### Description of the task
In the records below, find the line containing "The width and" and return it together with every later line, exactly as written; pictures are to be omitted.

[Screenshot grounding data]
++++

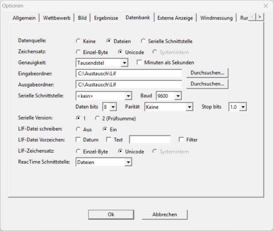273x231 pixels.
Task: Confirm the options with Ok
Action: pyautogui.click(x=111, y=215)
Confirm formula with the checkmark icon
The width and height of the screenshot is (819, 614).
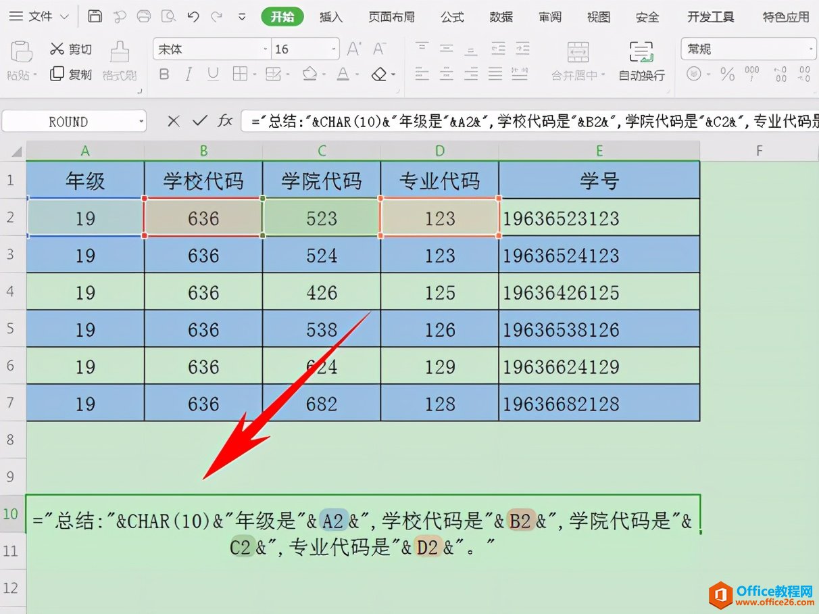click(x=199, y=121)
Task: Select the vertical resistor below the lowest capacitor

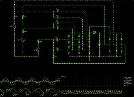Action: tap(54, 57)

++++

### Exercise response
The width and height of the screenshot is (819, 614).
click(x=199, y=121)
Task: Select the vertical resistor below the lowest capacitor

Action: tap(54, 57)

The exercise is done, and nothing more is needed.